Task data: Begin

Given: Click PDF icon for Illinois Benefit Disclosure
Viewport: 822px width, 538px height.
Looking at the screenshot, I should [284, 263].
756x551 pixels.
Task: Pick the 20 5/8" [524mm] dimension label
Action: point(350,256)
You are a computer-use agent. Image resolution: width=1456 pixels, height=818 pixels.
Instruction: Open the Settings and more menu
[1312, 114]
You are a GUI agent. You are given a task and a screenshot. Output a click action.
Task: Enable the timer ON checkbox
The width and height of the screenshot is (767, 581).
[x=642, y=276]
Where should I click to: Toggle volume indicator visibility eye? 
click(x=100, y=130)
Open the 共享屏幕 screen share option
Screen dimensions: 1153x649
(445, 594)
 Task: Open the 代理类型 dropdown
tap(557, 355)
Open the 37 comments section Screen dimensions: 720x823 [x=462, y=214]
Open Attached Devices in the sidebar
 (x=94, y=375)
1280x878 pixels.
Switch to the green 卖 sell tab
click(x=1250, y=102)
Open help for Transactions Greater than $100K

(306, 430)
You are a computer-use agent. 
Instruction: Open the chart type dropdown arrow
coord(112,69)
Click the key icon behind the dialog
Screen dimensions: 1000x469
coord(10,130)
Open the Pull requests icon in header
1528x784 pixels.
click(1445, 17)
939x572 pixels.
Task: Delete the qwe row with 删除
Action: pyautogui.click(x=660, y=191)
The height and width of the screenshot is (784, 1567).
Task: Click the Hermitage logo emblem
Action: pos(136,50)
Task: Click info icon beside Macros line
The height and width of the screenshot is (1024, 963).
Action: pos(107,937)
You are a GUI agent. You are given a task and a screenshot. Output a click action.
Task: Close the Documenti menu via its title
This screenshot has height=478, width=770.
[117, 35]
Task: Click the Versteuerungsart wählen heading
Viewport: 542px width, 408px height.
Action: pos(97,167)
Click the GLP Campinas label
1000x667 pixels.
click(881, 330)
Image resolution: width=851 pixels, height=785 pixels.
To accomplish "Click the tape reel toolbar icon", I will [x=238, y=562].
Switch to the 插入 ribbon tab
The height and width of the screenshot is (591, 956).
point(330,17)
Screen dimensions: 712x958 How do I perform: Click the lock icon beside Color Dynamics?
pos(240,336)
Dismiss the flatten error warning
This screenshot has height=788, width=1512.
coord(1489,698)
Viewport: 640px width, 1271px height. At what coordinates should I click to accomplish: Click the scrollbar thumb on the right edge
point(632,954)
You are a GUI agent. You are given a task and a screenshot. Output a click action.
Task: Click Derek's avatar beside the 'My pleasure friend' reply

Task data: End

> Aim of the exercise
Print exactly the lines above, between the one holding "Instruction: Open the chart" and the one holding "Image resolution: width=851", inclusive, and nothing besides.

> Task response
Instruction: Open the chart type dropdown arrow
coord(112,69)
Click the key icon behind the dialog
Screen dimensions: 1000x469
coord(10,130)
Open the Pull requests icon in header
1528x784 pixels.
click(1445, 17)
939x572 pixels.
Task: Delete the qwe row with 删除
Action: pyautogui.click(x=660, y=191)
The height and width of the screenshot is (784, 1567).
Task: Click the Hermitage logo emblem
Action: pos(136,50)
Task: Click info icon beside Macros line
The height and width of the screenshot is (1024, 963).
Action: pos(107,937)
You are a GUI agent. You are given a task and a screenshot. Output a click action.
Task: Close the Documenti menu via its title
This screenshot has height=478, width=770.
[117, 35]
Task: Click the Versteuerungsart wählen heading
Viewport: 542px width, 408px height.
Action: pos(97,167)
Click the GLP Campinas label
1000x667 pixels.
click(881, 330)
Image resolution: width=851 pixels, height=785 pixels.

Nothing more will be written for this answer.